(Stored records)
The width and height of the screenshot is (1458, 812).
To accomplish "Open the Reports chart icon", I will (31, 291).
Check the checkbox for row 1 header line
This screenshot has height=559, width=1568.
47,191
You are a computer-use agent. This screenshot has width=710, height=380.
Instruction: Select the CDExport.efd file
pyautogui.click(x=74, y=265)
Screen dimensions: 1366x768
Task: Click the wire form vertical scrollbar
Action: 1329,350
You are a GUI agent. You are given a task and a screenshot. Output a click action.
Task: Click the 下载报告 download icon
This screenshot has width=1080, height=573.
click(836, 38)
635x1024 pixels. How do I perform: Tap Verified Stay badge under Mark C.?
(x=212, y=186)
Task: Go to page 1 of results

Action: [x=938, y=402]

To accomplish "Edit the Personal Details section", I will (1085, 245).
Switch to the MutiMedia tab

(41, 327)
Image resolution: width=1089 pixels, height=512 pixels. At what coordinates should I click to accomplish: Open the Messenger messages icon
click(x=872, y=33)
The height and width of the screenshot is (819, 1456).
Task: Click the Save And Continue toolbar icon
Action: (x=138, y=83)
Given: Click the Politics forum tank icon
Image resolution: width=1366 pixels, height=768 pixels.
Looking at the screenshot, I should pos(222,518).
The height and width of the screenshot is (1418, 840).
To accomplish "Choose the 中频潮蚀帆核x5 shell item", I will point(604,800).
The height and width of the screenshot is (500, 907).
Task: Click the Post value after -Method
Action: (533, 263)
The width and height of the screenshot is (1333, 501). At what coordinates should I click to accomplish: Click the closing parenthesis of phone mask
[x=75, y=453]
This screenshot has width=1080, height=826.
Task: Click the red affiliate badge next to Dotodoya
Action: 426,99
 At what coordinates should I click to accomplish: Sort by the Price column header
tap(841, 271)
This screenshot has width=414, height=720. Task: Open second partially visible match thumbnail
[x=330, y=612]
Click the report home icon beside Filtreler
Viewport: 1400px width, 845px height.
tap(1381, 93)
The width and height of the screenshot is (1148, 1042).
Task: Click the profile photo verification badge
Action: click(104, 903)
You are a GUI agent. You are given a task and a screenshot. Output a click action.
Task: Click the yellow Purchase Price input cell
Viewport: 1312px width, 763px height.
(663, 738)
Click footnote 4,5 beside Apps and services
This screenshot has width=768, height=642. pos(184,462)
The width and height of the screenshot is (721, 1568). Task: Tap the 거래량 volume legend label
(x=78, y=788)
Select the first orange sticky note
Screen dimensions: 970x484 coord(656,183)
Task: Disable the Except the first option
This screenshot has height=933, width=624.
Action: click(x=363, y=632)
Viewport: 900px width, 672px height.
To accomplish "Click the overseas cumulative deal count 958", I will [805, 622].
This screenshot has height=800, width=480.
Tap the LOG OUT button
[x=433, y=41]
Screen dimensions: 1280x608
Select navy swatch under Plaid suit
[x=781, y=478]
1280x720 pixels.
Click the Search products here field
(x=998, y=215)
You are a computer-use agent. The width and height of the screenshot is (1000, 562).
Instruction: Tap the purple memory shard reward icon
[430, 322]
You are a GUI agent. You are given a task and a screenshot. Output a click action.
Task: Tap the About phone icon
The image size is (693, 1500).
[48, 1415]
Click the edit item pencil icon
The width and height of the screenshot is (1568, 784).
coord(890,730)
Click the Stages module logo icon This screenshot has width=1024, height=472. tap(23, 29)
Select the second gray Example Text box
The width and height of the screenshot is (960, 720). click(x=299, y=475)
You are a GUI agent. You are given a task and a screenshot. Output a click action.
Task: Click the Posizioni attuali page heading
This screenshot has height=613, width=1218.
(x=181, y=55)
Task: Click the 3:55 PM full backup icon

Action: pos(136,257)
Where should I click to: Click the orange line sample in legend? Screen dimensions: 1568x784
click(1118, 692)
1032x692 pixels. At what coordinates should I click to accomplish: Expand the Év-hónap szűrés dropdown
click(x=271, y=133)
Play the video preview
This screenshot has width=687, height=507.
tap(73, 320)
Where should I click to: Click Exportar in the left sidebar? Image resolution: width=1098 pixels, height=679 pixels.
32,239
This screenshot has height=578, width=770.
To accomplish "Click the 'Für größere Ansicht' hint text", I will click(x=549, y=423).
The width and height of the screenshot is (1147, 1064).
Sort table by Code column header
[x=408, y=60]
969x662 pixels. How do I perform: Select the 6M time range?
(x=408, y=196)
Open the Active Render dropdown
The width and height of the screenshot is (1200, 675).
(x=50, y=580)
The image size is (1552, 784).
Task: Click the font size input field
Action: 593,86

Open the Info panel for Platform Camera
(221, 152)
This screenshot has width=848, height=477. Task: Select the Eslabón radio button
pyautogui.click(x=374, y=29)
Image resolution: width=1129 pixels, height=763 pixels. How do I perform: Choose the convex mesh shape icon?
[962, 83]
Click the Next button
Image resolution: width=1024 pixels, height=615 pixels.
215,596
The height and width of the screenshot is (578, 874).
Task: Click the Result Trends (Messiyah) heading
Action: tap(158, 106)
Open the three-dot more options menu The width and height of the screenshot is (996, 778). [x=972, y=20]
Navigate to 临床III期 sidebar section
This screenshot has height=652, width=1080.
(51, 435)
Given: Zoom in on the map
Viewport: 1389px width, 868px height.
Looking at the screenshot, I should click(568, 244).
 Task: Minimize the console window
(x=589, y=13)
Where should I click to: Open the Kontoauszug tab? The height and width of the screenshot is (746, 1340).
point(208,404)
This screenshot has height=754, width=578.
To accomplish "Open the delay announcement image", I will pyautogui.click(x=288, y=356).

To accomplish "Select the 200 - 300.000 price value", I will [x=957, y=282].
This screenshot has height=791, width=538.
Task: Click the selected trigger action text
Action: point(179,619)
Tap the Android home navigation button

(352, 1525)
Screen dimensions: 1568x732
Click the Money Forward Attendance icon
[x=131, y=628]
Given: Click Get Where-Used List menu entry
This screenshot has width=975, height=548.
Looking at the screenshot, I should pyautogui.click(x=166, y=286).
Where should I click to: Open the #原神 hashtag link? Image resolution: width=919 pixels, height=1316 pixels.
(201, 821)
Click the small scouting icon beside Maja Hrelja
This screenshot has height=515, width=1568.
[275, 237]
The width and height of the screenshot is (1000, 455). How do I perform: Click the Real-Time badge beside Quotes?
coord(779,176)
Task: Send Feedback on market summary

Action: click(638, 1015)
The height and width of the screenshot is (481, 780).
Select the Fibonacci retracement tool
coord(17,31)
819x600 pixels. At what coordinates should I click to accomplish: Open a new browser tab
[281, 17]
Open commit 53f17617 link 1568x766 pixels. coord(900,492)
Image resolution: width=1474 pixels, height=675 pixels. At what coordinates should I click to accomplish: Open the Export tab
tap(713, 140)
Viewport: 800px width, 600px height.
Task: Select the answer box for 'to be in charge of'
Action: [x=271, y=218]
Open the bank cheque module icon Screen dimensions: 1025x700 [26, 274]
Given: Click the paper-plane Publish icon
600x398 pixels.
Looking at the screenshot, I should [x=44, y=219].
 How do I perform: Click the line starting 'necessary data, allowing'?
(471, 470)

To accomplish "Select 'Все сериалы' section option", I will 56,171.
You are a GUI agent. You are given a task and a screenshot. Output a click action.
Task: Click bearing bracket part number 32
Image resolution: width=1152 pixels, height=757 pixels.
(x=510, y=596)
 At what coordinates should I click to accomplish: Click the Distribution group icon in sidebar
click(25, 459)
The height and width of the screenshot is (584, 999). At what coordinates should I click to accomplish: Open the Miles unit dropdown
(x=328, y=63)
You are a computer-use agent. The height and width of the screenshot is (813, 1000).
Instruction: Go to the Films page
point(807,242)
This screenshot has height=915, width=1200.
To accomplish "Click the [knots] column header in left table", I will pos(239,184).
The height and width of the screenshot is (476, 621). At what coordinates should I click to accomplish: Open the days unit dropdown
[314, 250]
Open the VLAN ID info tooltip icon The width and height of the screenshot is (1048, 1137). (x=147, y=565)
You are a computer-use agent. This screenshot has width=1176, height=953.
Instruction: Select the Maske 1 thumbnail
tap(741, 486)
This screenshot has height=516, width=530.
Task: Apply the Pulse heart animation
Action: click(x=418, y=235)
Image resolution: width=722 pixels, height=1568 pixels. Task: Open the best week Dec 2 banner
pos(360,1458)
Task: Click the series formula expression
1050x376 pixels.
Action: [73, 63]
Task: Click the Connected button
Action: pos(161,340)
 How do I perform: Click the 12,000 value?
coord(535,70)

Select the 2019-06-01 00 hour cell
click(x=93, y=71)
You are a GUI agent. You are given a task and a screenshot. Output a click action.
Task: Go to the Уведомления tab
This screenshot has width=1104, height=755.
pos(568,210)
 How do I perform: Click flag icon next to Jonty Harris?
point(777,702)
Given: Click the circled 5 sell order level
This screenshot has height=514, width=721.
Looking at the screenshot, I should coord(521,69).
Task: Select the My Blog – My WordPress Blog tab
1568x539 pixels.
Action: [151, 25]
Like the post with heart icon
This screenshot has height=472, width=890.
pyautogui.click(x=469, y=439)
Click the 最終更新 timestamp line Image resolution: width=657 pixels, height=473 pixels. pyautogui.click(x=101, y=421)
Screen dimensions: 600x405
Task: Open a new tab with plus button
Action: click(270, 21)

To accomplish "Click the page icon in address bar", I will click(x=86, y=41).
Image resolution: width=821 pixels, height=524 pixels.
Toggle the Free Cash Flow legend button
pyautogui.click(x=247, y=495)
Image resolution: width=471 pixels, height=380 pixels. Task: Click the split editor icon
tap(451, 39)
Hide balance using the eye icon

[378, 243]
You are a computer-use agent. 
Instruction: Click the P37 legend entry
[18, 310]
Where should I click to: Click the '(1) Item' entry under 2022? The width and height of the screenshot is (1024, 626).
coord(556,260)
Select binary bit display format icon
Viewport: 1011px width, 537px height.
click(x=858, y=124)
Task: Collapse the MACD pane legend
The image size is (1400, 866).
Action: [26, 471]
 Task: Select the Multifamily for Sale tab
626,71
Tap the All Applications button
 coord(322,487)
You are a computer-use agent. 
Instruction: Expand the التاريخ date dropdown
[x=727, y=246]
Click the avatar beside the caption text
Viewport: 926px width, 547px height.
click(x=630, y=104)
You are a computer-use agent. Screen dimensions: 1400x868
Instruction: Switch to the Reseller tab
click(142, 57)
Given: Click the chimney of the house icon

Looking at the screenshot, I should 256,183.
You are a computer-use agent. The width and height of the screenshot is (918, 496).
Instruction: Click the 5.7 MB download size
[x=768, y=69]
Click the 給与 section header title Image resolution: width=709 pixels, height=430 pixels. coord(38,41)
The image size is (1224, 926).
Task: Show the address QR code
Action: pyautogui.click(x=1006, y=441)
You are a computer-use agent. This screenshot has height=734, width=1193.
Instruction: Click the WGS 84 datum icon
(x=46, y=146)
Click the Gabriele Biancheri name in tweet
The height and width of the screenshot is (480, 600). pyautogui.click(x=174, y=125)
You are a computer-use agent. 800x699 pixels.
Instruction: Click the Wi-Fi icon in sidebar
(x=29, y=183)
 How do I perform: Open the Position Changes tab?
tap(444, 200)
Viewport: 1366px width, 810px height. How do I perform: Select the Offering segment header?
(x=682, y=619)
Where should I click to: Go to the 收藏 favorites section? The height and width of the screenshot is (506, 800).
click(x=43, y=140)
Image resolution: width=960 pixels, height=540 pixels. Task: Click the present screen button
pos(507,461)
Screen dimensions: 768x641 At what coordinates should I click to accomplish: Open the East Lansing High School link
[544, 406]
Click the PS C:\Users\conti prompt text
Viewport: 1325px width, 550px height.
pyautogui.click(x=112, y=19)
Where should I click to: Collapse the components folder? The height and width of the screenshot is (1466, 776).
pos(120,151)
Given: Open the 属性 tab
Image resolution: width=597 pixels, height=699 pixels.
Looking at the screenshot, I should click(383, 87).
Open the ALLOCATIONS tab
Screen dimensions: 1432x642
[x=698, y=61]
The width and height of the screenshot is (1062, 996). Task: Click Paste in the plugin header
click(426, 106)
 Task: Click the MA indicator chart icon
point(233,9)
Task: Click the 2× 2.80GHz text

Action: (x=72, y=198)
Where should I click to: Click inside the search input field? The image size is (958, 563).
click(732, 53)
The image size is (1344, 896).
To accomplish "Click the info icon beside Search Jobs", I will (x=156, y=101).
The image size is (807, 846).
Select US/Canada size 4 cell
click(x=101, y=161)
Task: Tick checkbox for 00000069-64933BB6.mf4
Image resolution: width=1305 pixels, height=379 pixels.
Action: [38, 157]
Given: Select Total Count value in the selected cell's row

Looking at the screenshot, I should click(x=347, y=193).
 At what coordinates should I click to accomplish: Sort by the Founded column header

-- AIM OF THE EXERCISE --
All lines in the data above from the one with "group icon in sidebar" through the one with "Task: Select the My" must be repeated exactly, and no others.

-- FINISHED EXERCISE --
 At what coordinates should I click to accomplish: Click the Distribution group icon in sidebar
click(25, 459)
The height and width of the screenshot is (584, 999). At what coordinates should I click to accomplish: Open the Miles unit dropdown
(x=328, y=63)
You are a computer-use agent. The height and width of the screenshot is (813, 1000).
Instruction: Go to the Films page
point(807,242)
This screenshot has height=915, width=1200.
To accomplish "Click the [knots] column header in left table", I will pos(239,184).
The height and width of the screenshot is (476, 621). At what coordinates should I click to accomplish: Open the days unit dropdown
[314, 250]
Open the VLAN ID info tooltip icon The width and height of the screenshot is (1048, 1137). (x=147, y=565)
You are a computer-use agent. This screenshot has width=1176, height=953.
Instruction: Select the Maske 1 thumbnail
tap(741, 486)
This screenshot has height=516, width=530.
Task: Apply the Pulse heart animation
Action: click(x=418, y=235)
Image resolution: width=722 pixels, height=1568 pixels. Task: Open the best week Dec 2 banner
pos(360,1458)
Task: Click the series formula expression
1050x376 pixels.
Action: [73, 63]
Task: Click the Connected button
Action: pos(161,340)
 How do I perform: Click the 12,000 value?
coord(535,70)

Select the 2019-06-01 00 hour cell
click(x=93, y=71)
You are a GUI agent. You are given a task and a screenshot. Output a click action.
Task: Go to the Уведомления tab
This screenshot has width=1104, height=755.
pos(568,210)
 How do I perform: Click flag icon next to Jonty Harris?
point(777,702)
Given: Click the circled 5 sell order level
This screenshot has height=514, width=721.
Looking at the screenshot, I should coord(521,69).
Task: Select the My Blog – My WordPress Blog tab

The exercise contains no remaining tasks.